On any hunt a kill with a bow is very cool.

Good job.

TH


----------



## coup de grace (Aug 7, 2010)

*good work-some fine eatin right there...*


----------



## AirbornXpress (Sep 27, 2006)

*Very nice*

Great job. Congrads.


----------



## Whitebassfisher (May 4, 2007)

Congrats on your trophy!
With a bow
on Public land
with No feeder

Bet you're hooked now if you weren't before getting her.


----------



## Bucksnort (Jun 29, 2004)

Congratulations. She looks like a fine animal!


----------



## RATLTRAP (Sep 16, 2009)

Sweet! Great job!


----------



## Aggie Chris (Jun 5, 2005)

Congrats on the doe!


----------



## devil1824 (Sep 4, 2010)

Congrats!! I felt the same way last year. I shot a doe on public land with a recurve and to me that has been my greatest achievement in bow hunting. I got my first buck this year but That doe with a recurve on public land means more to me. The buck was at a lease with a Mathews DXT.


----------



## Findeep (Mar 6, 2006)

Great job.
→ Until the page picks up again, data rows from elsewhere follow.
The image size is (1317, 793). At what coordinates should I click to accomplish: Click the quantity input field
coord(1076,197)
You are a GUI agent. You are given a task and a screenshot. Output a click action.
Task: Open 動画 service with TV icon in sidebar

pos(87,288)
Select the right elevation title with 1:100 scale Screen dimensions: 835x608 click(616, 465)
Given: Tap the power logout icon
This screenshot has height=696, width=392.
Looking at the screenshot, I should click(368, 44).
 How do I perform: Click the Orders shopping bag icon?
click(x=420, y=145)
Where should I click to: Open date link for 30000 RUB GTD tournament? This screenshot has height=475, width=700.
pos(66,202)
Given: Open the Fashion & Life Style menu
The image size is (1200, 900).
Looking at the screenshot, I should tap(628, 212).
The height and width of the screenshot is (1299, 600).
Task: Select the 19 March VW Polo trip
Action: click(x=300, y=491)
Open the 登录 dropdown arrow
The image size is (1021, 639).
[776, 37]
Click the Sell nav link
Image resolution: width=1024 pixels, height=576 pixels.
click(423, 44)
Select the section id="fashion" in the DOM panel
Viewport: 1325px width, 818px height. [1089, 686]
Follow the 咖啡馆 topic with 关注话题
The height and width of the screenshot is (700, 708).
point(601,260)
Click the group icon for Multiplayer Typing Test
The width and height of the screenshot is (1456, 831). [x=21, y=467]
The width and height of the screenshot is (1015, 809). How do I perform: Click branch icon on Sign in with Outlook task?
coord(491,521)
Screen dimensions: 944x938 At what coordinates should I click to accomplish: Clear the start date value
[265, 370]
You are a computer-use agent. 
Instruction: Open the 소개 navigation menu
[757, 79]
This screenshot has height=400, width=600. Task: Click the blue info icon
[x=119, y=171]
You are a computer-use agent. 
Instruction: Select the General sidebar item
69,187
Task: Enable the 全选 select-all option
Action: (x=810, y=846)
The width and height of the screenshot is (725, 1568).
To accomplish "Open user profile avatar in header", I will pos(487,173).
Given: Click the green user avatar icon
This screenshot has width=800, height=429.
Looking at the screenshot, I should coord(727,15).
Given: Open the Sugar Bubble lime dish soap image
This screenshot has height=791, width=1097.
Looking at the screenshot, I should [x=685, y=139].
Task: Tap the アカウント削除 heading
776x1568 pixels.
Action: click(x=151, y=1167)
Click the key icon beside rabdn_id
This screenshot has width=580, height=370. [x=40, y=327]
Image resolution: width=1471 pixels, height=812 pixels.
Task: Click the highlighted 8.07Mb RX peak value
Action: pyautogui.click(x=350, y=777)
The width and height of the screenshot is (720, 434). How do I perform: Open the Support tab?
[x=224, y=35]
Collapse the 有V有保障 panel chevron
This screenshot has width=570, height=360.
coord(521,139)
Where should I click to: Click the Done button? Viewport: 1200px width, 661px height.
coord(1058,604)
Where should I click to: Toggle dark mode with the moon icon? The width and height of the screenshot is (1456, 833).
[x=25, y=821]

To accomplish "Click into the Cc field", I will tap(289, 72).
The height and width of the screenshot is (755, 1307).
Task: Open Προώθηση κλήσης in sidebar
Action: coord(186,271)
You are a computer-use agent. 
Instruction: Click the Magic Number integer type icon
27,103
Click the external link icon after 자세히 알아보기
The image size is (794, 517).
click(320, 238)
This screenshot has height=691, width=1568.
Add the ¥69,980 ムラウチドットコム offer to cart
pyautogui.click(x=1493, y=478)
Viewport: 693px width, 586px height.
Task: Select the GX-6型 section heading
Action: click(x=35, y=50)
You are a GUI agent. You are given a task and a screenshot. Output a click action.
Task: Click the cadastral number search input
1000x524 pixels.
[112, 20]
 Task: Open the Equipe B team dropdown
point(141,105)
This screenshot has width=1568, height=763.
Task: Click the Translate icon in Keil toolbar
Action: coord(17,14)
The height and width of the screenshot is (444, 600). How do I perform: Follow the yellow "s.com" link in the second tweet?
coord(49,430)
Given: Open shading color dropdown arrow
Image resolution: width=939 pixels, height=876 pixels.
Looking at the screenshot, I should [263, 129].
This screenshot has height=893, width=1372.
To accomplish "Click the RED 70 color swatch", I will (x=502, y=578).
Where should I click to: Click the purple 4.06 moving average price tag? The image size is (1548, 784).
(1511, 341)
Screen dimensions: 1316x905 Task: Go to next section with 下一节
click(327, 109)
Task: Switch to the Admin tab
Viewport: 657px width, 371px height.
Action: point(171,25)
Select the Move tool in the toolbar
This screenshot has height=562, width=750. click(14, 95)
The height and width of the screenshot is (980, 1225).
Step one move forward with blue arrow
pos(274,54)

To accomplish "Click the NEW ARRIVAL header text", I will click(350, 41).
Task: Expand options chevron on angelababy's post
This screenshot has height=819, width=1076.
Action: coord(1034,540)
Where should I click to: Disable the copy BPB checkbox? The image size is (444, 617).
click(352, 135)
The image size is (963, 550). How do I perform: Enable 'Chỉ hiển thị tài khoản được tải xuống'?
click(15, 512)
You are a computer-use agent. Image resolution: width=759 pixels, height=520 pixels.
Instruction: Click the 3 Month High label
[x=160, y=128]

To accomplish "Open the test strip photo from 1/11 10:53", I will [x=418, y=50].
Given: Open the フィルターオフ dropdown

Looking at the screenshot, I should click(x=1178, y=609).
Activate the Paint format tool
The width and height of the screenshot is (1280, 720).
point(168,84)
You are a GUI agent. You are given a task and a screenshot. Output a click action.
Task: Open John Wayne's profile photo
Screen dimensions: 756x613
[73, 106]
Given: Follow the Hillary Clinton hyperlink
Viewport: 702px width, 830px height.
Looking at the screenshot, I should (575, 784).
I took my second whitetail with a bow this past weekend. I think any whitetail taken with a bow is a trophy.


----------



## redduck (Jul 26, 2006)

nice deer and I agree it is a trophy


----------



## saltwatersensations (Aug 30, 2004)

Congrats bro. Good job.


----------



## Listo (Jun 26, 2010)

Awesome job!


----------



## Jasmillertime (Mar 23, 2010)

congrats that is awesome


----------